Overloading considered harmful - answers

Here are the answers to Tuesday's quiz on overloading and dynamic method
invocation.  First here are the programs again:

// All access restrictions (public/protected/private) omitted for clarity

class Point{
   void equal(Point x){...}    //*1*

class ColorPoint extends Point{
   void equal(ColorPoint x){...}    //*2*

Point p1 = new Point();
Point p2 = new ColorPoint();
ColorPoint cp = new ColorPoint();

For each method call, say which version of equal is called:

1.	p1.equal(p1);

2.	p1.equal(p2);

3.	p2.equal(p1);

4.	p2.equal(p2)

5.	cp.equal(p1);

6.	cp.equal(p2);

7.	p1.equal(cp);

8.	p2.equal(cp);

9.	cp.equal(cp);

Answers:  All but #9 call the method from Point (*1*).

Since overloading is determined statically, all equal messages sent to p1 or p2
look for methods available in Point, and since only one is available (and
it is not overridden in ColorPoint), that one is called.   Equal messages sent
to cp could be resolved into either *1* or *2* since Java allows overloading
across subclasses.  Since the choice is made statically, and #5 and #6 both
have parameters whose static type is Point, both call "equal(Point)".  Only
#9 statically resolves to *2*.

In C++, #5 and #6 would be illegal since one cannot overload across subclasses.

By the way, if we overrode equal(Point) in ColorPoint (i.e., added an occurrence
of that method with a possibly different body, but same signature), then
#5 and #6 would both call that new method body (in either Java or C++).
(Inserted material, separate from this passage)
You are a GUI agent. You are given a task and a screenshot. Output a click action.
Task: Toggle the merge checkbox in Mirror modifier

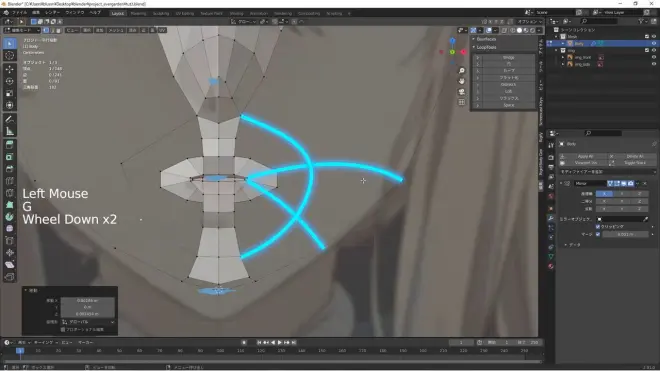coord(598,234)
While most of you could probably get virtually all with some work, because
I warned you that it would be tricky, imagine how the poor programmer would
deal with this when they weren't expecting a problem.

I would personally prefer to avoid static overloading in OO languages
(though on the plus side it does allow hacks to support parametric polymorphism
a la Pizza or GJ via the homogeous translations).

	Kim Bruce

P.S.  I obviously should have made equal return a boolean in the code above, 
but it makes no difference in making my points.